If there's one thing Houstonians are good at, it's starting and growing a business—and the companies featured on this year's Inc. 5000 can probably be considered experts.
Local companies made a strong showing on the Inc. 5000 released late last month, which lists the fastest-growing private businesses in the U.S., with 50 area businesses making the cut. While revenues for Houston companies on the list range from $52.6 million for Discount Power (No. 80) to $2 million for REI Network (No. 1215), they all have rapid growth in common.
A newcomer to the list, Pinot's Palette, ranked at No. 1,746 with a 212 percent increase in revenue growth over three years to nearly $6 million, according to Inc. For Pinot's Palette co-founder Charles Willis, the difficult part was identifying a market for the paint and sip chain.
"When my co-founder Craig Ceccanti first pitched the idea to me back in 2006 I couldn't see myself as the customer and it didn't seem like a viable opportunity to me," Willis said.
Fast-forward several years to an evening when Willis' new wife was scouring the Internet for ideas of how to spend a night out with her artsy sister—and the business idea suddenly took on a whole new meaning.
"About 85 percent of our customers are female," Willis said. "It's a night-out experience."
Of the company's 180 franchise locations, 159 are owned by women.
For Flite Banking Centers, an ATM management services company founded in 2009, there was no question about the market.
"We started at a time when banks were changing the way they service customers," founder and president Michael Villarreal said. "I said to myself, 'The branch banking model is not sustainable.'"
Villarreal, who used to work as an oil and gas investment banker, said he was naturally curious about how banks can afford to "build a branch on every corner" and staff it with employees.
The company currently helps banks and credit unions locate, develop and manage off-site ATM locations.
"Until an iPhone can print cash, the ATM will remain the most reliable, safest and quickest way for a customer to retrieve cash out of their account," he said.
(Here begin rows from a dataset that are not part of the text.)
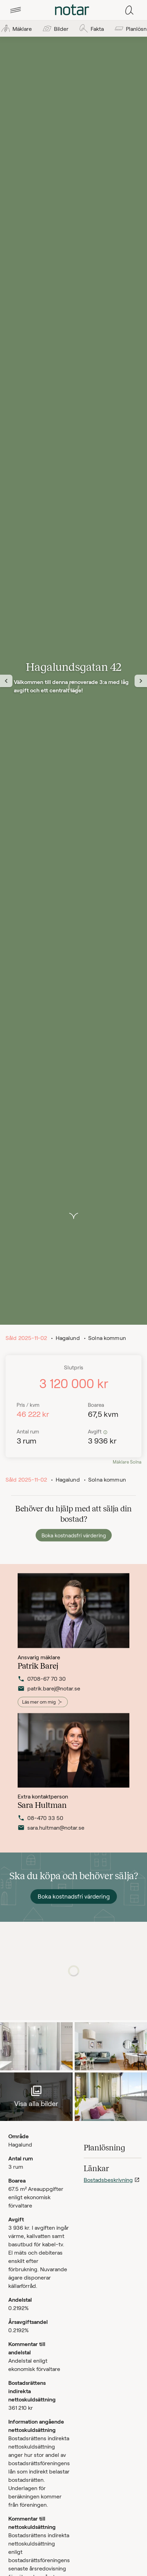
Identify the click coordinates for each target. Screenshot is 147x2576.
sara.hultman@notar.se (49, 1833)
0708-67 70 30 (42, 1685)
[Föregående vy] (6, 681)
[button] (15, 10)
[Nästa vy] (141, 681)
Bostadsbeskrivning (108, 2179)
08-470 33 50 (40, 1823)
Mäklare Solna (127, 1462)
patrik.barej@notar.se (49, 1695)
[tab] (15, 10)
Banks seem to agree, because Flite reported a 3,129 percent revenue growth to $4.2 million over three years, landing at No. 106 on the list.
SalesStaff, making the list for the fourth year, reported 295 percent growth over three years to $16 million in revenue and ranked at No. 1312. And Poetic Systems, a digital company that develops websites and apps, reported $2.2 million in revenue at the No. 1724 spot.
For Poetic Systems Founder and CEO Matt Hager, it's been a 10-year journey. He founded the company when he was 19.
"At first our market was anyone who would give a 19-year-old a chance," Hager said. "Over time we have evolved to fit what the Houston market is: Real estate, energy, medical and any startup activity there may be. A big lesson we learned is that we can't fight the market we have. We're not building the next Uber."
But that doesn't bother Hager. Instead, his company focuses on bringing innovation and a startup mentality to the customers he serves.
While the No. 1 company on Inc.'s list, Los Angeles-based Loot Crate, reported a 66,789 percent revenue increase over three years to $116.2 million, such exponential growth is not feasible year after year, said University of Houston Professor Barbara Carlin.
"These companies are growing at 3000 percent because for the most part they are new and young and have found a market other people haven't exploited, Carlin said. "At some point they will have achieved market penetration and their growth is going to slow.”
For those selling consumer products, Carlin said it likely means they will have to reinvent themselves. For services companies it's possible the owners will grow the companies until they reach a size range they are comfortable managing and stay that way until it's time to determine an exit strategy, Carlin said.
Poetic Systems, for example, will focus on increasing efficiency during the remained of 2016 and in 2017, Hager said.
"What's important is to have the whole organization built around a mission so as the company gets bigger they don't lose sight of what it is they do, why it is they do it and who they serve," Carlin said.